Content starts

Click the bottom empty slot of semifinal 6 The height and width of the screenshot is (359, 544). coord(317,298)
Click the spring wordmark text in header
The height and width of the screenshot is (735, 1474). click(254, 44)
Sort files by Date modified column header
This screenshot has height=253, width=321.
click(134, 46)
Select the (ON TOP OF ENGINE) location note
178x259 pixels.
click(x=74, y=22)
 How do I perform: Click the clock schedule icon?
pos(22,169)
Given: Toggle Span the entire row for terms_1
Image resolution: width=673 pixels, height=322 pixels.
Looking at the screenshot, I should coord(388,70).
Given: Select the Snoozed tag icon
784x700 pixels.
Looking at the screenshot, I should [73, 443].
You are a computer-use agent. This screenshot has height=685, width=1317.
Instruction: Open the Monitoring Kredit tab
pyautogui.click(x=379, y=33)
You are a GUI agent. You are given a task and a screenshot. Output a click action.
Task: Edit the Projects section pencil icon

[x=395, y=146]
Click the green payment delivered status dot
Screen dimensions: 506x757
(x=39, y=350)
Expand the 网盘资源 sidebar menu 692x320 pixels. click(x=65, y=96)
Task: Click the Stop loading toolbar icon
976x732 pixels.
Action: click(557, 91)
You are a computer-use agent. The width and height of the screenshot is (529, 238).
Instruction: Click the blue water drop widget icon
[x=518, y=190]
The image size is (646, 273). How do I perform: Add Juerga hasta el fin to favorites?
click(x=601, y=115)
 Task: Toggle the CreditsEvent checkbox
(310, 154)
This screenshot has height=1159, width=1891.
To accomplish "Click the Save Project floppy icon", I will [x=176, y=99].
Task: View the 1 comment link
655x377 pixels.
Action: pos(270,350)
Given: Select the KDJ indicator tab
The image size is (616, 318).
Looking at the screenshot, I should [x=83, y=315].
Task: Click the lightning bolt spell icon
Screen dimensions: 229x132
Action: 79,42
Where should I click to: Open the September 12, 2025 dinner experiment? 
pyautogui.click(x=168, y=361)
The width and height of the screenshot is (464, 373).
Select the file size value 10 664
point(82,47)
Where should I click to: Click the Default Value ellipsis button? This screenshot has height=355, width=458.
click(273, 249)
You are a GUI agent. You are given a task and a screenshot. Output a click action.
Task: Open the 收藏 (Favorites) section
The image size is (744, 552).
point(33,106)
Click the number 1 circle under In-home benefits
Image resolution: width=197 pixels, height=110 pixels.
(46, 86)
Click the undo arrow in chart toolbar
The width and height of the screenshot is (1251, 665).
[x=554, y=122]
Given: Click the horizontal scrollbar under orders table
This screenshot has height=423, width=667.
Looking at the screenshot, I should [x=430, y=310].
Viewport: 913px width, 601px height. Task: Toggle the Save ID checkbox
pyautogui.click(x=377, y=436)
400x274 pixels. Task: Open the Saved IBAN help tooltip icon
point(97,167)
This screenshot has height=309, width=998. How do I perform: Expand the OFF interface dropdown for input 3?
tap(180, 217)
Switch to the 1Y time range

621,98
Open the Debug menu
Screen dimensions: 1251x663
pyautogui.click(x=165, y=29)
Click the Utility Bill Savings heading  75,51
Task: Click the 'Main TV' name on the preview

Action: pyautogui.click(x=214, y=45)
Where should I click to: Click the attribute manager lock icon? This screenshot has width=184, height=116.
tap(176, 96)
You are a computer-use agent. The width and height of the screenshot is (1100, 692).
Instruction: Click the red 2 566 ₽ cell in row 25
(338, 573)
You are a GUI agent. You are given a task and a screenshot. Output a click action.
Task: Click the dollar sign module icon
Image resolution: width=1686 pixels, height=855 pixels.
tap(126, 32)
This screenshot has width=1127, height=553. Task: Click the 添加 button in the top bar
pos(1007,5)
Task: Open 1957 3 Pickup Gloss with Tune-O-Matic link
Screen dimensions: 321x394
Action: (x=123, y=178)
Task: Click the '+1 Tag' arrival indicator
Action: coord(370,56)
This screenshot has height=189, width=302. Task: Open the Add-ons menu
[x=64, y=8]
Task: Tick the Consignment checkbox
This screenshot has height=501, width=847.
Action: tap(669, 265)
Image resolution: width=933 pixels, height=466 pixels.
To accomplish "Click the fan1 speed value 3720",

Content ends

_TASK DETAILS_.
What is needed is a word-for-word restatement of every line from the one with "Image resolution: width=933" to the end of the entries above.

_FINISHED TASK_.
Image resolution: width=933 pixels, height=466 pixels.
To accomplish "Click the fan1 speed value 3720",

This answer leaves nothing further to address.